We also don't have fizzy drinks and loads of snacks - bad for you, waste of money.

We don't eat out with the kids - they can't sit still and I can cook better food at home.

We had UK holidays for years when the dc were very small because foreign holidays with small children are just a pain in the arse.

None of the things mentioned in the OP sound like poverty, it sounds normal - prioritising spending on some things and not on others depending on what you think is best for your family.

girlfriend44 · 18/01/2024 14:12

BillStickersWillBeProsocuted · 18/01/2024 14:00

Maybe this is just being frugal rather than a sign of being poor, but I just remembered not being allowed to make phone calls until after 6pm, cos they were free then. And then having to end the call after about 50 minutes and call again, because only the 1st hour was free!
Every time the phone bill came in it was scrutinised.

remember that phone after 6 as its cheaper.

PenguinIce · 18/01/2024 14:27

Your parents sound amazing, especially your mum. I am not sure though u can use the paper in a folder for Christmas as an example of being poor if you also got the latest console!

BananaOrangePear · 18/01/2024 14:43

No car, no holidays, no food - the feeling uncomfortable even now at dinners/buffets that i wont get food still gets me - im from a large family. Also checking the bread hasnt gone mouldy, we still had to eat it, no new clothes but the joy of getting a new bin bag of clothes delivered was great, no branded clothes and having the piss taken out of you because you didn’t have Nike etc was bad, mum making us clothes, always a NO when i asked for anything, a bike given to me which my brothers had made out of old parts of other bikes, mum cutting my hair…badly. Five of us in a bedroom, 10 of us in a 2 bed terrace house. House always a mess, even though mum didn't work. Borrowing a video player from the corner shop with the video rentals, no home phone

this was growing up in 80s

what used to get to me was, my dad worked, we had our own house, yes my mum didnt work as there wasnt really childcare in those days. But friends with large families who lived in council houses seemed to have a better everything than us - new clothes/toys/cars/holidays. I used to think then, whats the fucking point in working and trying to do things right 🤷🏻‍♀️🤦🏻‍♀️

Crikeyalmighty · 18/01/2024 14:45

@Katypp I do agree with that too- many things were just 'the norm' - I had friends living in big detached well furnished houses whose lifestyle would indicate poverty by many people's standards today.

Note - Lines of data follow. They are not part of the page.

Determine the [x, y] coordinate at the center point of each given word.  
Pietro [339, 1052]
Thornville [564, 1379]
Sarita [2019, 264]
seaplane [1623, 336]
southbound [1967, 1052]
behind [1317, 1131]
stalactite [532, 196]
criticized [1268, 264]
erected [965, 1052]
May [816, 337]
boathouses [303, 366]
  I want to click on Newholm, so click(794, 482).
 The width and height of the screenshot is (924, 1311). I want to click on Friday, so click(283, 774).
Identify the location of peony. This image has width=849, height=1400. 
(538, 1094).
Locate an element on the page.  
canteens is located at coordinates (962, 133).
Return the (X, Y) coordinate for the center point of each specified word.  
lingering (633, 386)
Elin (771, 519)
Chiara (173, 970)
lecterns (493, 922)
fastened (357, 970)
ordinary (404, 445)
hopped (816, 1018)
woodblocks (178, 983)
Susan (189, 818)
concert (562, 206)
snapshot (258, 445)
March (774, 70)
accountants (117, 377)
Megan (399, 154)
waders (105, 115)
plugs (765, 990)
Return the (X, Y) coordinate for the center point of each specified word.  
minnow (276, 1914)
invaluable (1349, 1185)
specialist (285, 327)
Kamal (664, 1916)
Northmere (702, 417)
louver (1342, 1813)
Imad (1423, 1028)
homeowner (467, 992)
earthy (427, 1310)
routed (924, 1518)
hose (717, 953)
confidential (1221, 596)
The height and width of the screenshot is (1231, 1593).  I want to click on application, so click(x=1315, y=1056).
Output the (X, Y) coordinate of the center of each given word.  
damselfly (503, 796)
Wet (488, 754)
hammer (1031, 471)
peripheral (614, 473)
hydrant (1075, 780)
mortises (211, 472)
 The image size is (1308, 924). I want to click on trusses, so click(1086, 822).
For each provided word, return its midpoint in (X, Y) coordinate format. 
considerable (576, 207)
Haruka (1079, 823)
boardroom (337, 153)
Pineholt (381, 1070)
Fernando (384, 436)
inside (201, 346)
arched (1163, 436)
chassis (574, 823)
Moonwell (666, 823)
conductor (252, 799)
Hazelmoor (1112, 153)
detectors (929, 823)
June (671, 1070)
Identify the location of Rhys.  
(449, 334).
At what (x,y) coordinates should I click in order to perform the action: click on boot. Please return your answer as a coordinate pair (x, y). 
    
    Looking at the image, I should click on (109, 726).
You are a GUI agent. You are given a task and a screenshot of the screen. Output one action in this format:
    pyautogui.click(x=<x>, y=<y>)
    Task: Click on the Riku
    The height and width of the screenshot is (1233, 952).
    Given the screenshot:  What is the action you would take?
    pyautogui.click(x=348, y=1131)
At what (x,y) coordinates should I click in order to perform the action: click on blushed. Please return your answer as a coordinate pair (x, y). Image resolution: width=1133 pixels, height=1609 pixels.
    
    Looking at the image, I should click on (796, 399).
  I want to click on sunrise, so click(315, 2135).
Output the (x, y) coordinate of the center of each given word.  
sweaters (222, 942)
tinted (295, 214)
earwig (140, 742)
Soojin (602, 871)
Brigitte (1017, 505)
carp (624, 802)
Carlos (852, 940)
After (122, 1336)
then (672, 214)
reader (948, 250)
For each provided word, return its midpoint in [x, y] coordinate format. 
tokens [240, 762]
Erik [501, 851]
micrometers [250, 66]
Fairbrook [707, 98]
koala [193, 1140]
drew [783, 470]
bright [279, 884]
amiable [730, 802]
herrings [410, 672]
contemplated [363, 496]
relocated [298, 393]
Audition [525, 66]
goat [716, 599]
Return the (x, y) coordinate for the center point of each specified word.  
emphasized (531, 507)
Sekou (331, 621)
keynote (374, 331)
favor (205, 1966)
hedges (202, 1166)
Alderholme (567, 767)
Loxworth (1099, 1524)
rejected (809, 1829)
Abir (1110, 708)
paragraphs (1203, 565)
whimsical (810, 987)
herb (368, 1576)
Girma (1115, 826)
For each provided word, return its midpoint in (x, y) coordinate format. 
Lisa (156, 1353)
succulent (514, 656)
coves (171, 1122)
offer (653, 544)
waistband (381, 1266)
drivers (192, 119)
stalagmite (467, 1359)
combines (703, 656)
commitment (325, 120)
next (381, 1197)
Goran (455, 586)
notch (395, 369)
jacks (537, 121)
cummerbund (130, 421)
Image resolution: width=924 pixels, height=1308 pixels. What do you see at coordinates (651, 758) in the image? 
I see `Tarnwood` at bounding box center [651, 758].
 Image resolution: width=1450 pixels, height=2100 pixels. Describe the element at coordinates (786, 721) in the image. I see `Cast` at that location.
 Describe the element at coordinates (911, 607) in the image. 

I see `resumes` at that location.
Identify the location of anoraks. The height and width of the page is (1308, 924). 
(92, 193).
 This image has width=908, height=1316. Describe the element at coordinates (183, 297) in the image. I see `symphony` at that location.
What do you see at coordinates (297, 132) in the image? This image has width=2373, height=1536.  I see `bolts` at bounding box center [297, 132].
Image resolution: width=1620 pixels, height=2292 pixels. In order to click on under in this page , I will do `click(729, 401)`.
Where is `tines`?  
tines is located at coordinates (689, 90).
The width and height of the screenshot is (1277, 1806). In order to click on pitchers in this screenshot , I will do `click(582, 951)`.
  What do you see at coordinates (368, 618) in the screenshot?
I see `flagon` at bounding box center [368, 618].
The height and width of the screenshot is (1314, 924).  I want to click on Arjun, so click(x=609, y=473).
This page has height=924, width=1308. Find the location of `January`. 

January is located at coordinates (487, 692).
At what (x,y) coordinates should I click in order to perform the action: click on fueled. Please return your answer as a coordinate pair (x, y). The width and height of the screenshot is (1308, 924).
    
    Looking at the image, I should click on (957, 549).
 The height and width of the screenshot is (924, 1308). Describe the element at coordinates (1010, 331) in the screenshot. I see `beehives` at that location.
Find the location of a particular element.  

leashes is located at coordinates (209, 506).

In my first marriage in 1981 I can only remember ever eating out on my birthday or occasionally wedding anniversary, (berni inn) it just wasn't 'a big thing' in a midlands mining town. I only ever got the odd present - it wasn't 'piles' of stuff , food was carefully bought and not wasted - I remember making rissoles using my mincer - you didn't tend to buy stuff for house just on a whim and we never stayed in hotels apart from the 1 week a year holiday- we were definitely not poor- had a nice 3 bed semi at 20!! expectations change, technology changes etc .

tattooedpolarbear · 18/01/2024 14:51

My DH grew up poor, in an eastern European country right after the fall of the USSR.

They would grow their food on random plots of land, and never go to the supermarket. Going to a food shop was seen as a reserve for the wealthy.

There was virtually no money in the country, so his dad was paid in bags of salt that they'd trade at the local market.

Their rare treat was grated carrots sprinkled with sugar.

For a summer holiday, they would go cherry picking with their grandma to earn money by the sea, and stay in a tent.

They didn't have a telephone, no hot water, no bath or shower - would just fill a bucket with cold water and wash themselves down.